Cleaning up X server warnings
So I was sitting in the Narita airport with a couple of other free software developers merging X server patches. One of the developers was looking over my shoulder while the X server was building and casually commented on the number of warnings generated by the compiler.
I felt like I had invited someone into my house without cleaning for months — embarrassed and ashamed that we’d let the code devolve into this state.
Of course, we’ve got excuses — the X server code base is one of the oldest pieces of regularly used free software in existence. It was started before ANSI-C was codified. No function prototypes, no ‘const’, no ‘void *’, no enums or stdint.h. There may be a few developers out there who remember those days (fondly, of course), but I think most of us are glad that our favorite systems language has gained a lot of compile-time checking in the last 25 years.

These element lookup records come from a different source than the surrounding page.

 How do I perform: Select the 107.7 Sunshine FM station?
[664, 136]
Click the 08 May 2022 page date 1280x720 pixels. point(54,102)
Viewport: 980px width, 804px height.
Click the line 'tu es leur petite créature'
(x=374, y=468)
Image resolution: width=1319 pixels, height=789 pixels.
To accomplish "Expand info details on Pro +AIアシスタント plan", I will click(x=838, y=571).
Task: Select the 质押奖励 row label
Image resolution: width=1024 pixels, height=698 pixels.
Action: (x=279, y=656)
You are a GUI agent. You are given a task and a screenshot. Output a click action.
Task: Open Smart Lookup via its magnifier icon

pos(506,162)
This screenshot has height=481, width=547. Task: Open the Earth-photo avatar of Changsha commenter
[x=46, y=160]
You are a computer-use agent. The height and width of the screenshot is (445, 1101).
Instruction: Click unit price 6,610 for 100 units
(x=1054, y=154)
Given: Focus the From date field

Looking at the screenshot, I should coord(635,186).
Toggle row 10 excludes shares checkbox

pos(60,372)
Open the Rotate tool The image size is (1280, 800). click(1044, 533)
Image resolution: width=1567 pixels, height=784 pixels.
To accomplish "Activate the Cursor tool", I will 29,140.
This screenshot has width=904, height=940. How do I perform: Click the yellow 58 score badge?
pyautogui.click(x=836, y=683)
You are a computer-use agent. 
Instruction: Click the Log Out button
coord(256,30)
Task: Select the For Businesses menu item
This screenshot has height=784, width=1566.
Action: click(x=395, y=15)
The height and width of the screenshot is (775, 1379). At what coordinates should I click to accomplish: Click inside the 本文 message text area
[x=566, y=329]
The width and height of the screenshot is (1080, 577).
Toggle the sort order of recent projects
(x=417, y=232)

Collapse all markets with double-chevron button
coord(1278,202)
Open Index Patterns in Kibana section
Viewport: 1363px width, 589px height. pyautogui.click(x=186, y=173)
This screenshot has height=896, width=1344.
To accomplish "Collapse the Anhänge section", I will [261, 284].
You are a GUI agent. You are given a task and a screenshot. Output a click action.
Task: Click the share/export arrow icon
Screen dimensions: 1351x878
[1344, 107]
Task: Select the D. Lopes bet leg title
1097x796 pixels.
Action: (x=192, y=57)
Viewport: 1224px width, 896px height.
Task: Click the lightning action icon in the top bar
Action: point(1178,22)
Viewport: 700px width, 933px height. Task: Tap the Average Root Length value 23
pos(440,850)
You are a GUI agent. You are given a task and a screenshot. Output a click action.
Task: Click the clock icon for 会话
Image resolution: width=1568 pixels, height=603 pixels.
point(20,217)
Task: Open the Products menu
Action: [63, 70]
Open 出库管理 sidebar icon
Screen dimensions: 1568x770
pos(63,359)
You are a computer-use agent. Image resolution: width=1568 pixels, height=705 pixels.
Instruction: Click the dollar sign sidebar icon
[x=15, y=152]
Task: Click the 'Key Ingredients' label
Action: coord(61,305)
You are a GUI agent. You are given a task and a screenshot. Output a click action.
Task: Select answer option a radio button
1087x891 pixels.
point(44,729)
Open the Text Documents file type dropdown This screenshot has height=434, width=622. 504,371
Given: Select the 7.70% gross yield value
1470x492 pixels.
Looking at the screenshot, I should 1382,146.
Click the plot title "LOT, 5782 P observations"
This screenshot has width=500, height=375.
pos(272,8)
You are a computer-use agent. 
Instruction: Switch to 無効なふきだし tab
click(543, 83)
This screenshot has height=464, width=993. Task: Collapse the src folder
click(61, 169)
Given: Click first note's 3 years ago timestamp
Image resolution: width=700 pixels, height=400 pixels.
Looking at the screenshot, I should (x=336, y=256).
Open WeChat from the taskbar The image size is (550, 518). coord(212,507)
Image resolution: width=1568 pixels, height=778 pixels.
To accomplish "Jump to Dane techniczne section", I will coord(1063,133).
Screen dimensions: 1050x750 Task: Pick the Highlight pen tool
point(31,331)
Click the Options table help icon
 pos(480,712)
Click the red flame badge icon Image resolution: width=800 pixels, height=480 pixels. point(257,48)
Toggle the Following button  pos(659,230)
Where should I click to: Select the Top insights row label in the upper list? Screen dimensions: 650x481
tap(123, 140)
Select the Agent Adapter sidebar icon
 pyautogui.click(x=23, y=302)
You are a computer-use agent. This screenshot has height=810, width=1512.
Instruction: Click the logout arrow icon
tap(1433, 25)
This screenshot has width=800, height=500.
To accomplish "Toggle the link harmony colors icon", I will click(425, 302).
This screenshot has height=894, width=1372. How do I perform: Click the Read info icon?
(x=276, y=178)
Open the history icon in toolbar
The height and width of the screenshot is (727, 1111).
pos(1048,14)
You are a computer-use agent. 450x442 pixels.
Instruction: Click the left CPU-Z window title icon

We’ve spent time in the past adding function prototypes and cleaning up other warnings, but there was never a point at which the X server compiled without any warnings. More recently, we’ve added a pile of new warning flags when compiling the X server which only served to increase the number of warnings dramatically.
The current situation
With the master branch of the X server and released versions of the dependencies, we generate 1047 warnings in the default build.
-Wcast-qual considered chatty
The GCC flag, -Wcast-qual, complains when you cast a pointer and change the ‘const’ qualifier status. A very common thing for the X server to do is declare pointers as ‘const’ to mark them as immutable once assigned. Often, the relevant data is actually constructed once at startup in allocated memory and stored to the data structure. During server reset, that needs to be freed, but free doesn’t take a const pointer, so we cast to (void *), which -Wcast-qual then complains about. Loudly.
Of the 1047 warnings, 380 of them are generated by this one warning flag. I’ve gone ahead and just disabled it in util/macros for now.
String constants are a pain
The X server uses string constants to initialize defaults for font paths, configuration options, font names along with a host of other things. These end up getting stored in variables that can also take allocated storage. I’ve gone ahead and declared the relevant objects as const and then fixed the code to suit.
I don’t have a count of the number of warnings these changes fixed; they were scattered across dozens of X server directories, and I was fixing one directory at a time, but probably more than half of the remaining warnings were of this form.
And a host of other warnings
Fixing the rest of the warnings was mostly a matter of stepping through them one at a time and actually adjusting the code. Shadowed declarations, unused values, redundant declarations and missing printf attributes were probably the bulk of them though.
Changes to external modules
Instead of just hacking the X server code, I’ve created patches for other modules where necessary to fix the problems in the “right” place.
- proto/fontsproto. Declares FontPathElement names as ‘const char *’
- mesa/drm. Adds ‘printf’ attribute to the debug_print function
- util/macros. Removes -Wcast-qual from the default warning set.
Getting the bits
In case it wasn’t clear, the X server build now generates zero warnings on my machine.
I’m hoping that this will also be true for other people. Patches are available at:
xserver - git://people.freedesktop.org/~keithp/xserver warning-fixes fontsproto - git://people.freedesktop.org/~keithp/fontsproto fontsproto-next mesa/drm - git://people.freedesktop.org/~keithp/drm warning-fixes util/macros - already upstream on master
Keeping our house clean
Of course, these patches are all waiting until 1.15 ships so that we don’t accidentally break something important. However, once they’re merged, I’ll be bouncing any patches which generate warnings on my system, and if other people find warnings when they build, I’ll expect them to send patches as well.
Now to go collect the tea cups in my office and get them washed along with the breakfast dishes so I won’t be embarrassed if some free software developers show up for lunch today.